-- RECORDS --
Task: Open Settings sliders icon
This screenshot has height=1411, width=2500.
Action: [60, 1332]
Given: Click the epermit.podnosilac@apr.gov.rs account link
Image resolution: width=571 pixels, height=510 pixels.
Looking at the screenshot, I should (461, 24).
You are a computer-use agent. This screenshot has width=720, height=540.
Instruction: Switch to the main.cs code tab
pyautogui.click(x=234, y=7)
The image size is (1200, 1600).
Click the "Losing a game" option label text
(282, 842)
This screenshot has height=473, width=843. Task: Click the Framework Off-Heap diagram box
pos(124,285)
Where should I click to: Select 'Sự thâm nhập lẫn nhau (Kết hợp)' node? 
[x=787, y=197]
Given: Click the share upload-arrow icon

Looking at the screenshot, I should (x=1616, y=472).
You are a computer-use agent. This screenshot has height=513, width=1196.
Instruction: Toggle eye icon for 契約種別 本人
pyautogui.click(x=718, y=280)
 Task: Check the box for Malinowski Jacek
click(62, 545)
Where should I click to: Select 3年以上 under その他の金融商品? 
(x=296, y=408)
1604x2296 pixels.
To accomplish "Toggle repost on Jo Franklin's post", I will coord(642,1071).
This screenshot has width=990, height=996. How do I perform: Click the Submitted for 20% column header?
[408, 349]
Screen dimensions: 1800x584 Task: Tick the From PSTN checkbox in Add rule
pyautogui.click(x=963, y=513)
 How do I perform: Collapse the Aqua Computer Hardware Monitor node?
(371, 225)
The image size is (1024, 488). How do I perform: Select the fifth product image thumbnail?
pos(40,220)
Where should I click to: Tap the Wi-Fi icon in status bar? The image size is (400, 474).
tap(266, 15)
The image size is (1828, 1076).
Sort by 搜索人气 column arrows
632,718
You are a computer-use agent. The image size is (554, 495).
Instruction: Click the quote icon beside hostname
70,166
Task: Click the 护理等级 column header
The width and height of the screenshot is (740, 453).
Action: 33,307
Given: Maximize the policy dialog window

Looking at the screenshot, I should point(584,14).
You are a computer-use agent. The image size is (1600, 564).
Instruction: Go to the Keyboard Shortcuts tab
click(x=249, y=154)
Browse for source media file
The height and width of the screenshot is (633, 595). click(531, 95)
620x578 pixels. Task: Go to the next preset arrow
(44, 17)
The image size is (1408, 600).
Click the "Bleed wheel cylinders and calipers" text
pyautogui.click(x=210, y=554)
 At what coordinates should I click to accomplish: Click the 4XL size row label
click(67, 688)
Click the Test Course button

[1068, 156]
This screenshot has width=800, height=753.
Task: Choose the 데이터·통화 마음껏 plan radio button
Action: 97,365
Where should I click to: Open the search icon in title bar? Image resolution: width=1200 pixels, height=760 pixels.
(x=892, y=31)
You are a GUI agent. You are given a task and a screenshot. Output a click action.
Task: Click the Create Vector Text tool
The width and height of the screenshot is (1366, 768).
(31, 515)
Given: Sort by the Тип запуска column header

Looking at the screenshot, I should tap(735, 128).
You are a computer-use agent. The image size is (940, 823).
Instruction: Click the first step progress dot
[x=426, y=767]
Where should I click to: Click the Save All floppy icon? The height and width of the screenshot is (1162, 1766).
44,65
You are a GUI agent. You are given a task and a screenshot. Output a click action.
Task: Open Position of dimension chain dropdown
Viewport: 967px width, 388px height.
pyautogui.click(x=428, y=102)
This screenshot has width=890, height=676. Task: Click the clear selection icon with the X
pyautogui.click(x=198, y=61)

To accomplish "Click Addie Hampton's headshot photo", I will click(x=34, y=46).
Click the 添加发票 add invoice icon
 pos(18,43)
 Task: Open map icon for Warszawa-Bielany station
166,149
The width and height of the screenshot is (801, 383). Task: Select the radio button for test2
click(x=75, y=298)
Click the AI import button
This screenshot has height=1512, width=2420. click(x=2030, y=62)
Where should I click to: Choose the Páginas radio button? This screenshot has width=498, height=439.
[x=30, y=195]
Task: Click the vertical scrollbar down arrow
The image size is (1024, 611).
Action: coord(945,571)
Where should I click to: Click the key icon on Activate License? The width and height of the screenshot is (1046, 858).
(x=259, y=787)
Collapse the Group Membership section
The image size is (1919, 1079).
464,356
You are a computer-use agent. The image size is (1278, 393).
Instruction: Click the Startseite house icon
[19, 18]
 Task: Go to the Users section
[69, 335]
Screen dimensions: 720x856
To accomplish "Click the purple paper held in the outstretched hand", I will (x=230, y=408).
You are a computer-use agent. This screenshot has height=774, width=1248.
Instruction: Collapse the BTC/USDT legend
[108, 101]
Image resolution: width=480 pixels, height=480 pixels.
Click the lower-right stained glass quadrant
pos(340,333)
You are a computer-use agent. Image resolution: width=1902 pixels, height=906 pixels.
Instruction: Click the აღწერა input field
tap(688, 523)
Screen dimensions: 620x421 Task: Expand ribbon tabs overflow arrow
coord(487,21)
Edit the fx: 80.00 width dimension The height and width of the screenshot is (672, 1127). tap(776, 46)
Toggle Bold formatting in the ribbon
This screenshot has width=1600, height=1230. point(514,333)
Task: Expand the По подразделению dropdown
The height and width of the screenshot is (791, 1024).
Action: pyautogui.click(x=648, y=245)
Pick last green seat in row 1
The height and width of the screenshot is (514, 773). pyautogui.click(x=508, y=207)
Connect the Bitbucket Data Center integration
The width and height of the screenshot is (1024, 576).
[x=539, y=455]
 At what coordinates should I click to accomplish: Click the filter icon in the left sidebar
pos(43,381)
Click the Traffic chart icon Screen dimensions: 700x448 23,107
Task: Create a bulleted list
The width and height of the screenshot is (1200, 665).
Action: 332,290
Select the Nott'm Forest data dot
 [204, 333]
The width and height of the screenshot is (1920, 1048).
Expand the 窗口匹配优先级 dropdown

-- YOUR ASSIGNMENT --
Output the records in full. Keep every character as it is.

-- ANSWER BOX --
Task: Open Settings sliders icon
This screenshot has height=1411, width=2500.
Action: [60, 1332]
Given: Click the epermit.podnosilac@apr.gov.rs account link
Image resolution: width=571 pixels, height=510 pixels.
Looking at the screenshot, I should (461, 24).
You are a computer-use agent. This screenshot has width=720, height=540.
Instruction: Switch to the main.cs code tab
pyautogui.click(x=234, y=7)
The image size is (1200, 1600).
Click the "Losing a game" option label text
(282, 842)
This screenshot has height=473, width=843. Task: Click the Framework Off-Heap diagram box
pos(124,285)
Where should I click to: Select 'Sự thâm nhập lẫn nhau (Kết hợp)' node? 
[x=787, y=197]
Given: Click the share upload-arrow icon

Looking at the screenshot, I should (x=1616, y=472).
You are a computer-use agent. This screenshot has height=513, width=1196.
Instruction: Toggle eye icon for 契約種別 本人
pyautogui.click(x=718, y=280)
 Task: Check the box for Malinowski Jacek
click(62, 545)
Where should I click to: Select 3年以上 under その他の金融商品? 
(x=296, y=408)
1604x2296 pixels.
To accomplish "Toggle repost on Jo Franklin's post", I will coord(642,1071).
This screenshot has width=990, height=996. How do I perform: Click the Submitted for 20% column header?
[408, 349]
Screen dimensions: 1800x584 Task: Tick the From PSTN checkbox in Add rule
pyautogui.click(x=963, y=513)
 How do I perform: Collapse the Aqua Computer Hardware Monitor node?
(371, 225)
The image size is (1024, 488). How do I perform: Select the fifth product image thumbnail?
pos(40,220)
Where should I click to: Tap the Wi-Fi icon in status bar? The image size is (400, 474).
tap(266, 15)
The image size is (1828, 1076).
Sort by 搜索人气 column arrows
632,718
You are a computer-use agent. The image size is (554, 495).
Instruction: Click the quote icon beside hostname
70,166
Task: Click the 护理等级 column header
The width and height of the screenshot is (740, 453).
Action: 33,307
Given: Maximize the policy dialog window

Looking at the screenshot, I should point(584,14).
You are a computer-use agent. The image size is (1600, 564).
Instruction: Go to the Keyboard Shortcuts tab
click(x=249, y=154)
Browse for source media file
The height and width of the screenshot is (633, 595). click(531, 95)
620x578 pixels. Task: Go to the next preset arrow
(44, 17)
The image size is (1408, 600).
Click the "Bleed wheel cylinders and calipers" text
pyautogui.click(x=210, y=554)
 At what coordinates should I click to accomplish: Click the 4XL size row label
click(67, 688)
Click the Test Course button

[1068, 156]
This screenshot has width=800, height=753.
Task: Choose the 데이터·통화 마음껏 plan radio button
Action: 97,365
Where should I click to: Open the search icon in title bar? Image resolution: width=1200 pixels, height=760 pixels.
(x=892, y=31)
You are a GUI agent. You are given a task and a screenshot. Output a click action.
Task: Click the Create Vector Text tool
The width and height of the screenshot is (1366, 768).
(31, 515)
Given: Sort by the Тип запуска column header

Looking at the screenshot, I should tap(735, 128).
You are a computer-use agent. The image size is (940, 823).
Instruction: Click the first step progress dot
[x=426, y=767]
Where should I click to: Click the Save All floppy icon? The height and width of the screenshot is (1162, 1766).
44,65
You are a GUI agent. You are given a task and a screenshot. Output a click action.
Task: Open Position of dimension chain dropdown
Viewport: 967px width, 388px height.
pyautogui.click(x=428, y=102)
This screenshot has width=890, height=676. Task: Click the clear selection icon with the X
pyautogui.click(x=198, y=61)

To accomplish "Click Addie Hampton's headshot photo", I will click(x=34, y=46).
Click the 添加发票 add invoice icon
 pos(18,43)
 Task: Open map icon for Warszawa-Bielany station
166,149
The width and height of the screenshot is (801, 383). Task: Select the radio button for test2
click(x=75, y=298)
Click the AI import button
This screenshot has height=1512, width=2420. click(x=2030, y=62)
Where should I click to: Choose the Páginas radio button? This screenshot has width=498, height=439.
[x=30, y=195]
Task: Click the vertical scrollbar down arrow
The image size is (1024, 611).
Action: coord(945,571)
Where should I click to: Click the key icon on Activate License? The width and height of the screenshot is (1046, 858).
(x=259, y=787)
Collapse the Group Membership section
The image size is (1919, 1079).
464,356
You are a computer-use agent. The image size is (1278, 393).
Instruction: Click the Startseite house icon
[19, 18]
 Task: Go to the Users section
[69, 335]
Screen dimensions: 720x856
To accomplish "Click the purple paper held in the outstretched hand", I will (x=230, y=408).
You are a computer-use agent. This screenshot has height=774, width=1248.
Instruction: Collapse the BTC/USDT legend
[108, 101]
Image resolution: width=480 pixels, height=480 pixels.
Click the lower-right stained glass quadrant
pos(340,333)
You are a computer-use agent. Image resolution: width=1902 pixels, height=906 pixels.
Instruction: Click the აღწერა input field
tap(688, 523)
Screen dimensions: 620x421 Task: Expand ribbon tabs overflow arrow
coord(487,21)
Edit the fx: 80.00 width dimension The height and width of the screenshot is (672, 1127). tap(776, 46)
Toggle Bold formatting in the ribbon
This screenshot has width=1600, height=1230. point(514,333)
Task: Expand the По подразделению dropdown
The height and width of the screenshot is (791, 1024).
Action: pyautogui.click(x=648, y=245)
Pick last green seat in row 1
The height and width of the screenshot is (514, 773). pyautogui.click(x=508, y=207)
Connect the Bitbucket Data Center integration
The width and height of the screenshot is (1024, 576).
[x=539, y=455]
 At what coordinates should I click to accomplish: Click the filter icon in the left sidebar
pos(43,381)
Click the Traffic chart icon Screen dimensions: 700x448 23,107
Task: Create a bulleted list
The width and height of the screenshot is (1200, 665).
Action: 332,290
Select the Nott'm Forest data dot
 [204, 333]
The width and height of the screenshot is (1920, 1048).
Expand the 窗口匹配优先级 dropdown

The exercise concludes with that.